Look for other women or minorities who want to elevate others. You may not be able to convince those who don’t necessarily want to help, but there are many people who do want to help and want to see a shift in the genders and skin tones sitting around the table. That includes men and women so think broadly about who those people are and how you can access them.
There’s still a perception or stigma attached to the people involved in the cannabis industry or just consumers that partake in recreational or medical use, as being stoners- if you have encountered this kind of close minded perspective, what would your argument be to shift the conversation to one of the importance of the weed market and why it should be celebrated/normalized?

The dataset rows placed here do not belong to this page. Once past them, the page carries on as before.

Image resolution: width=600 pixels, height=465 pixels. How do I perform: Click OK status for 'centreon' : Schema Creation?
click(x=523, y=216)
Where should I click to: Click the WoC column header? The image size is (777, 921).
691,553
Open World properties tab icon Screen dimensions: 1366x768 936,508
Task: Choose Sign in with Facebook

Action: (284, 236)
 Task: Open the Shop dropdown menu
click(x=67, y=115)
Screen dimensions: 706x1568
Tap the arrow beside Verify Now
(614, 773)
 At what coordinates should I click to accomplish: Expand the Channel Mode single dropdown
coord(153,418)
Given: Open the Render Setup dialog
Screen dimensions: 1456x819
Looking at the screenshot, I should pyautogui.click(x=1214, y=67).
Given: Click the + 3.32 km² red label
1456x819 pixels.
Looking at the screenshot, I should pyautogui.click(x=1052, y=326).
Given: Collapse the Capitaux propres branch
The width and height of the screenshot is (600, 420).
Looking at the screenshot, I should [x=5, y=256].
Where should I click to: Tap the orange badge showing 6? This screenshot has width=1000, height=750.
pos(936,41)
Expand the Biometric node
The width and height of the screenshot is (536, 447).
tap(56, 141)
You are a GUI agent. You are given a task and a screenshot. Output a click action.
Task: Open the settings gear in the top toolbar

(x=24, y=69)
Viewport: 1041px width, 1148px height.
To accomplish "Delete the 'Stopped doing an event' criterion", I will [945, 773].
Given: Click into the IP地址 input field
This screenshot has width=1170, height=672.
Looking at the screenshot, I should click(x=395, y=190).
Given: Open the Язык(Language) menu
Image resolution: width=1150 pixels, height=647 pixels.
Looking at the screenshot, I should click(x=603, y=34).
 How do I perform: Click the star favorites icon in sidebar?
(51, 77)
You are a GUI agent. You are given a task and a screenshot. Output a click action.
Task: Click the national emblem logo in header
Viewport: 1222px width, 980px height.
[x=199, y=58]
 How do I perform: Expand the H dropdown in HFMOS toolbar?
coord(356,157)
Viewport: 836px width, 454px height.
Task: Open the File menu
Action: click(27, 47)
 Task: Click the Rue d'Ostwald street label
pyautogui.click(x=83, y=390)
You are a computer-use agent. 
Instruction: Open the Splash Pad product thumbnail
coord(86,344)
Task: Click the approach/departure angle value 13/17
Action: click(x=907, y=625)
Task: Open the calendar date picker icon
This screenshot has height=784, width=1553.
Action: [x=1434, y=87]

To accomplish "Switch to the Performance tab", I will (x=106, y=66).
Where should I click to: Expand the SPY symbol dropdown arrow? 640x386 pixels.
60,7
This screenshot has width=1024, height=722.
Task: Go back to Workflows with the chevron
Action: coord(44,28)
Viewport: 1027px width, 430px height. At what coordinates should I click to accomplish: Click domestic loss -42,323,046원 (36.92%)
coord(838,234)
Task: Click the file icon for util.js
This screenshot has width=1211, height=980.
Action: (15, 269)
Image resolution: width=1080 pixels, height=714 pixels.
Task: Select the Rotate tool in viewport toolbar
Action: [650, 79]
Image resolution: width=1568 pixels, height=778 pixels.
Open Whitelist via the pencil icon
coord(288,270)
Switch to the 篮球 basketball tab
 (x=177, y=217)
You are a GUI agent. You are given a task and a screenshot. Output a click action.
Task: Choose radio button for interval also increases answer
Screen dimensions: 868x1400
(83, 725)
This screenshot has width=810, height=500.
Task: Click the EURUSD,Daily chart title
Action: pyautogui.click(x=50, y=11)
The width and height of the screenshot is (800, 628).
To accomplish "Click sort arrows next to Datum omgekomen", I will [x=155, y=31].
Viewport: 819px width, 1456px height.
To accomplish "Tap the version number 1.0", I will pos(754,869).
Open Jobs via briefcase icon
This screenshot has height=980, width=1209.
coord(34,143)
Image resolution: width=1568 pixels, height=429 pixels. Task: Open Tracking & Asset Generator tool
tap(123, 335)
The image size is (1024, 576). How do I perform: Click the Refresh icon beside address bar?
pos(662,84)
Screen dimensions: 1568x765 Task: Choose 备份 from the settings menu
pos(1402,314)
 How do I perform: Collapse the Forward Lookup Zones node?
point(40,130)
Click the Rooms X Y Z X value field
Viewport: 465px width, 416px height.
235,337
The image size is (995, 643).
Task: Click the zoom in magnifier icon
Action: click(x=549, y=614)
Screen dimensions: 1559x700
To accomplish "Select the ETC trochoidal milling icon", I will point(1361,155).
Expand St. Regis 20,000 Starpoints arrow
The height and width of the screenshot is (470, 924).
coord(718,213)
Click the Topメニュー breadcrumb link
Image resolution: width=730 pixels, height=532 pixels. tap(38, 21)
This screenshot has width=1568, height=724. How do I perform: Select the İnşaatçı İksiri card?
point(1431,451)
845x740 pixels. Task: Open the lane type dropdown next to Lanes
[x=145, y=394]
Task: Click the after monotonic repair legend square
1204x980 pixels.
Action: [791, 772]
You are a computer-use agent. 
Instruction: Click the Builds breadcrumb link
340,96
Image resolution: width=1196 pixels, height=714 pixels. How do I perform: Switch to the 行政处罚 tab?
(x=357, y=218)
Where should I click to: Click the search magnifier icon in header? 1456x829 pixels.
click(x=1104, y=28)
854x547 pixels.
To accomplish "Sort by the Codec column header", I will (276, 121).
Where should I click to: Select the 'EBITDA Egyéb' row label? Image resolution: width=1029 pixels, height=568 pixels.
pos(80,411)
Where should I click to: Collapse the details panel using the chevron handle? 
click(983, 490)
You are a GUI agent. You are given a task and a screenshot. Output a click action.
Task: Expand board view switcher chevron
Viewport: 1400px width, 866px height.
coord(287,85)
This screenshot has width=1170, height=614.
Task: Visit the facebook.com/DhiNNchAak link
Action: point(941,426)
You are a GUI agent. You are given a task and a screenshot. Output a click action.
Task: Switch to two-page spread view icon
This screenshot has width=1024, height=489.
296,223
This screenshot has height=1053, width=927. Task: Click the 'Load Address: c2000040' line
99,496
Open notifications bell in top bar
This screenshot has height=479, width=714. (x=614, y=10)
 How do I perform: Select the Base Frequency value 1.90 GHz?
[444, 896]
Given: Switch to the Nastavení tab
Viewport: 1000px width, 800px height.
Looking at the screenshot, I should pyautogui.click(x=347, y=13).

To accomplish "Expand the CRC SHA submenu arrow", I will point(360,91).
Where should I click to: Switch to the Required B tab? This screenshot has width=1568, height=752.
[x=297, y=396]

I think the stigma around the industry is fading, particularly given how many different types of people are now engaged in the industry. There are always going to be the puns around cannabis and consumption. I don’t know if that will ever change. I do think that there is more dialogue around cannabis as a significant part of health and wellness routines and medicine. Whenever there are conversations that lean into the stereotypes, I always bring up the other side of the equation which often is enlightening for people. To be honest it is surprising to me how little so many people know. I think I’ve spent so much time in the industry that a lot of information is just obvious to me. But I have to remember that not everybody understands what has happened, how it has happened, or what’s to come. It’s our job to educate and inform others in the best possible manner and be patient because not everybody is coming from the same vantage point. Our goal is to normalize and celebrate cannabis, and the best way to do that is through education.
Do you have any suggestions on how we can help normalize cannabis?
I think the best way to normalize is to continue talking about it. To continue to share stories and facts around the impact that it has had on a variety of people. Beyond that there’s so much more and how it has helped so many different people. I think that is what ultimately is going to shift the mindset of many people.
Where can we reach you? (IG/ Twitter handle and or email)
Name 4 of your favorite women in weed that you’d like to give a shout out too. What do they do and where can we reach them?
Jacqueline Bennett, Partner at Highlands Venture Partners, and my partner in crime and constant support system
Emily Paxhia, co-founder and Managing Partner at Poseidon Asset Management, and one of my nearest and dearest friends
Rosie Mattio, founder of Mattio Communications, and one of the women in the industry who has always been ready to lend me a helping hand
Kate Crowther, senior associate at the Novus Group, and someone who has taught me to stay calm in chaos
Key Takeaways from Tahira Rehmatullah:
- Seek out a great network and mentorship and ask for help.
- Look for other women or minorities who want to elevate others.
- Think about where you want to participate in the industry and be clear about what you’re pursuing.
- It’s our job to educate and inform others in the best possible manner and be patient because not everybody is coming from the same vantage point.
- Don’t be afraid to ask for help.
Huge shout out and big thank you to Tahira Rehmatullah for taking the time to chat about her experiences as a female entrepreneur and executive in a male dominated industry, for giving us great advice and tips on how to be successful in the weed world and for shouting out other dope Weed Queens!